The work of the barcelonine portrays the reality of the La Boca neighborhood, near the center of Buenos Aires city. It contains the day-to-day, constant struggle to escape from imposed realities, hostility and precariousness of unchosen characters.
Award sponsored by Menorca Preservation and Certàmen MARE with the collaboration of the Ayuntamiento de Sant Luis.
The documentary takes us to this, today, paradise, which was the field of military manoeuvring in the past. We will see the life of a fauna that resisted abandoning its home and has now experienced an explosion of biodiversity that is difficult to observe outside these archipelagos.

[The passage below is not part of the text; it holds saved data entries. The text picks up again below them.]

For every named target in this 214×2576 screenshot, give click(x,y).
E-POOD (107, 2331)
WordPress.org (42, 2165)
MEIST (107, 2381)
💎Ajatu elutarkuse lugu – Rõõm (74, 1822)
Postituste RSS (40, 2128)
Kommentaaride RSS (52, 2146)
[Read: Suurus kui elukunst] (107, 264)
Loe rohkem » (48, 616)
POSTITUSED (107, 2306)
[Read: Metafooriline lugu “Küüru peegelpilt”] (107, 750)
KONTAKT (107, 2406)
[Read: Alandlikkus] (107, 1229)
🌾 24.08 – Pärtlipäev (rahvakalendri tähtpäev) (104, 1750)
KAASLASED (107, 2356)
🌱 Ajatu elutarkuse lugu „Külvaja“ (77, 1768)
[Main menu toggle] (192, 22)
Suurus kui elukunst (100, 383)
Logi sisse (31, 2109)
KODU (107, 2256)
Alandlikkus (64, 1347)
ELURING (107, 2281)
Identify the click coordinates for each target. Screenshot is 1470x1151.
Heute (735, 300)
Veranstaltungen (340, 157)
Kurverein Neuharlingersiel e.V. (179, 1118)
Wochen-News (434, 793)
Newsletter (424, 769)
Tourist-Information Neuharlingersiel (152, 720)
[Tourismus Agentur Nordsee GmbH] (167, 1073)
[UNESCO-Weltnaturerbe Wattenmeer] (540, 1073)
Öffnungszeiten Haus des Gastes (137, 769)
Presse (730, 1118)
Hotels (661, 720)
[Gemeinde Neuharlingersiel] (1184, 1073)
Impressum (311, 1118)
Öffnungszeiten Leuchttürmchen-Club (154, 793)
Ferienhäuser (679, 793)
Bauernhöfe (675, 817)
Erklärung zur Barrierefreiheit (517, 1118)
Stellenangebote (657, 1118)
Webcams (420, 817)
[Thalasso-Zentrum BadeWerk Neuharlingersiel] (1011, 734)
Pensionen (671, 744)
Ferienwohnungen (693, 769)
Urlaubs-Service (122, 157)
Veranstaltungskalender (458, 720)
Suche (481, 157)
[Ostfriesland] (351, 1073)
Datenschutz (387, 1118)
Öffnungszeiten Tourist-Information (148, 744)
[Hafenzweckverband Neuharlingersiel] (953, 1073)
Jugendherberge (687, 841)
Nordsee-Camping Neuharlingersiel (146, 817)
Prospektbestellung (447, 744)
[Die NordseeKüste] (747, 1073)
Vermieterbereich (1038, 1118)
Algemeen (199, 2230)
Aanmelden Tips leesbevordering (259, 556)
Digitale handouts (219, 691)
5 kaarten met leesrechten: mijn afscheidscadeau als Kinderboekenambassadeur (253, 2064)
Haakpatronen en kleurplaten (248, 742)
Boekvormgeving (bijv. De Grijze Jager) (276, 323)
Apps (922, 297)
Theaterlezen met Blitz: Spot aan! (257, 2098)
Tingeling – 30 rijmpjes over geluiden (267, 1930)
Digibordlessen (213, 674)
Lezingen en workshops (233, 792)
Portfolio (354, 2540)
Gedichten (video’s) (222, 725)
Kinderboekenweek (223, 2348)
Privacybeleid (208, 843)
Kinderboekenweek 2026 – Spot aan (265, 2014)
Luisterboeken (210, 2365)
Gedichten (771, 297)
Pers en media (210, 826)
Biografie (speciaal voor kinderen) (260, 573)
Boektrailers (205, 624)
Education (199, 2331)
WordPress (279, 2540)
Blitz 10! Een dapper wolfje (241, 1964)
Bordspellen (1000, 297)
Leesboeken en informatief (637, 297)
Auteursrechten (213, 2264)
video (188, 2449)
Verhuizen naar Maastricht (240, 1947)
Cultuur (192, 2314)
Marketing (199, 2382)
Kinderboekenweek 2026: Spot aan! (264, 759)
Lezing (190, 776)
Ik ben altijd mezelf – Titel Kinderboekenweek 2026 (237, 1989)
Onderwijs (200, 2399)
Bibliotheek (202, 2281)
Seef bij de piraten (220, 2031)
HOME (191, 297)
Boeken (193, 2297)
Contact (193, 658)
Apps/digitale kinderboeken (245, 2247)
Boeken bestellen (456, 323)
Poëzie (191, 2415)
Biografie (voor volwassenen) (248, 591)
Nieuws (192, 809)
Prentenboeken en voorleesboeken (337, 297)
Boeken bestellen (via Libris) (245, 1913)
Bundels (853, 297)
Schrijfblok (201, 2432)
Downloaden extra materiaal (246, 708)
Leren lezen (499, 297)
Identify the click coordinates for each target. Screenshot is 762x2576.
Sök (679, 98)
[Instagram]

Thanks to the F16 artistic residence of Es Far Cultural that took place during the months of October and November 2021, Anna Lofi performed the reportage Artesans Menorca in homage to all people living and working in crafts and traditional jobs on the island of Menorca. Some of these services are disappearing, others have already done so, and many have evolved to adapt to the new times. However, some Minorcans and Minorcans rely on these types of work to keep their land culture alive. Nowders, fishermen, stonesmiths, blacksmiths, sparters, teachers of the ash… some have followed the family business of their parents, even grandparents, and today they continue to work to preserve and add value to crafts. These professionals of the manual arts see their vocations being lost over the years and the new generations choose to engage in other jobs, mostly facing the tourism sector. The craftsmanship of the island of Menorca marks a cultural identity that, for the time being, still persists despite the constant changes that the island undergoes. With these photographs, I invite you to reflect and share a journey towards the authenticity of the island of Menorca, to meet its characters and different ways of working, and therefore living.